DOCTOR. Certainly. Here is your prescription. You will take it to the chemist’s and have it made up.
GEORGE [taking the prescription] No.
DOCTOR. Yes: you will do just what everyone else does.
GEORGE. Everyone else is not in my position. I know what to do. [He raises his hand to his temple].
DOCTOR. Five times out of six the men who sit in that chair before me do that, perfectly sincerely. Everyone thinks himself more unfortunate than the rest. On second thoughts, and after I have talked to them, they realize that this disease is a companion with which one can live; only, as in all households, domestic peace is to be had at the price of mutual concessions. Come now, I repeat, there is nothing in all this beyond the ordinary. It is simply an accident that might happen to anybody. I assure you it is far too common to merit the name ‘French disease.’ There is, in fact, none that is more universal. If you wanted to find a motto for the creatures who make a trade of selling their love, you could almost take the famous lines, ‘There is your master.... It is, it was, or it must be.’

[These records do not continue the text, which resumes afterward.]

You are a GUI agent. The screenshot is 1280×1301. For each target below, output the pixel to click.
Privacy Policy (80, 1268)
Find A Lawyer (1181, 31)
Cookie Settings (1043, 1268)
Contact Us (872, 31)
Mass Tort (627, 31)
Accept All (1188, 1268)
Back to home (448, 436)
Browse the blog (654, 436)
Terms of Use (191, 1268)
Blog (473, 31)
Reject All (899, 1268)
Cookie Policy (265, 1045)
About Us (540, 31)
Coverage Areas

GEORGE [putting the prescription in the outer pocket of his coat] But I at least ought to have been spared.
DOCTOR. Why? Because you are a man of good position? Because you are rich? Look round you. Look at these works of art; five are copies of John of Bologna’s Mercury, six of Pigallo’s, three are reproductions—in wax, to be sure—of the lost Wounded Love by Paccini; do you think that all these have been presented to me by beggars?
GEORGE [groaning] I’m not a rake, doctor. My life might be held up as an example to all young men. I assure you, no one could possibly have been more prudent, no one. See here; supposing I told you that in all my life I have only had two mistresses, what would you say to that?
DOCTOR. That one would have been enough to bring you here.